Data shown:
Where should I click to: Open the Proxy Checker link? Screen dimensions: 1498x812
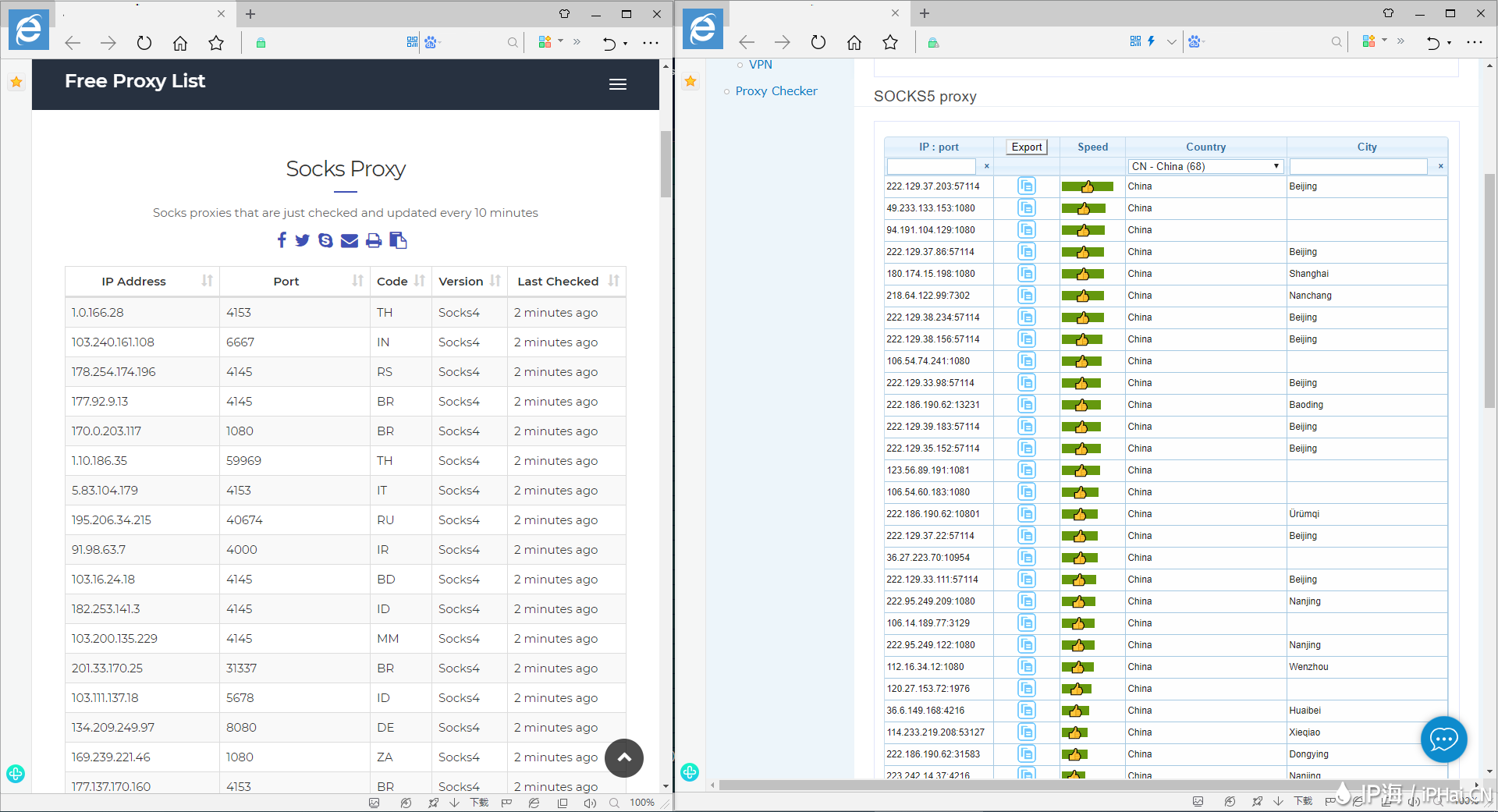point(776,91)
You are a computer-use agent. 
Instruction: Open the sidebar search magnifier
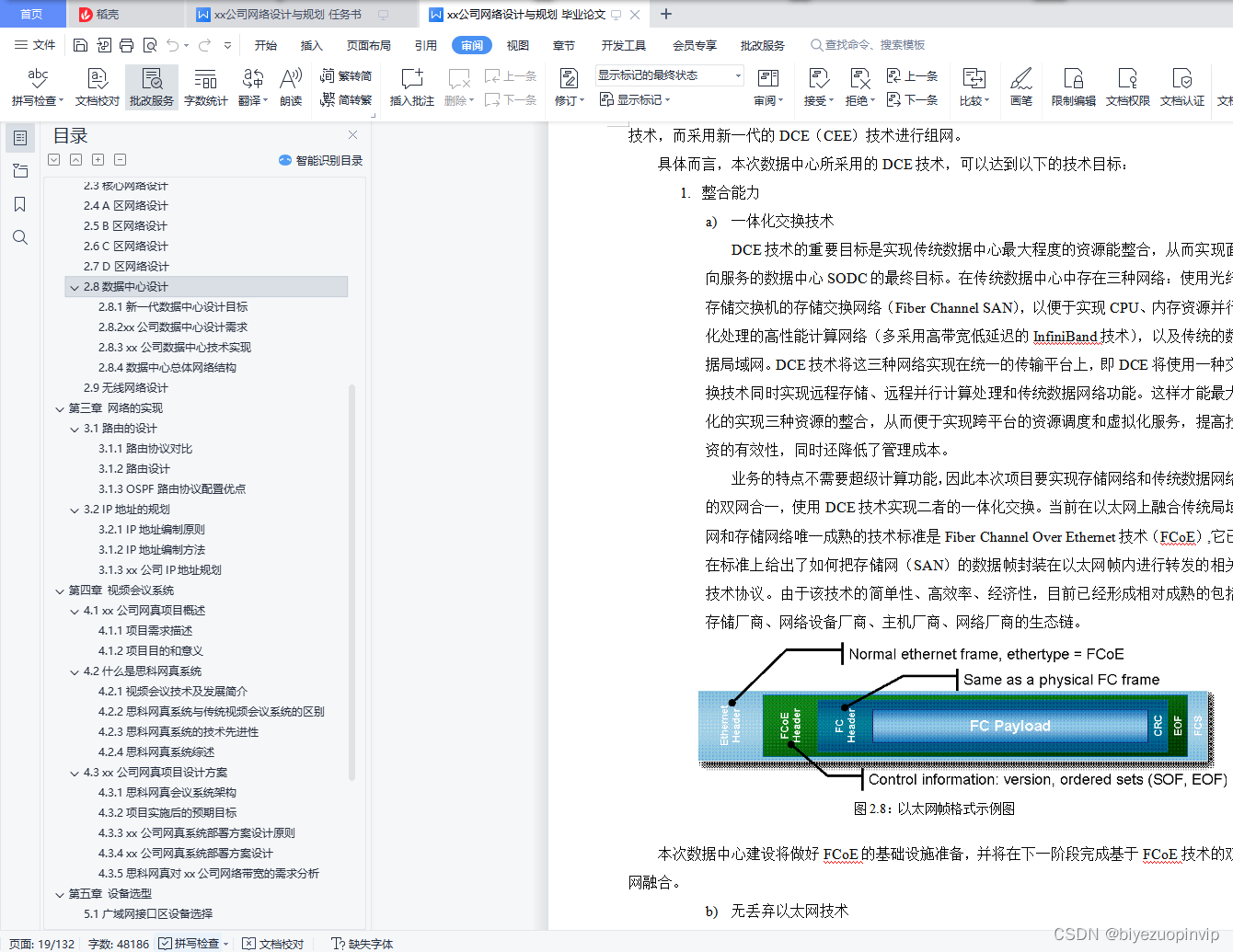pyautogui.click(x=20, y=236)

Exercise prompt: Give the listing above again in its entirety and exactly; do not include the pictures.

Written solution:
Where should I click to: Open the Proxy Checker link? Screen dimensions: 1498x812
point(776,91)
You are a computer-use agent. 
Instruction: Open the sidebar search magnifier
pyautogui.click(x=20, y=236)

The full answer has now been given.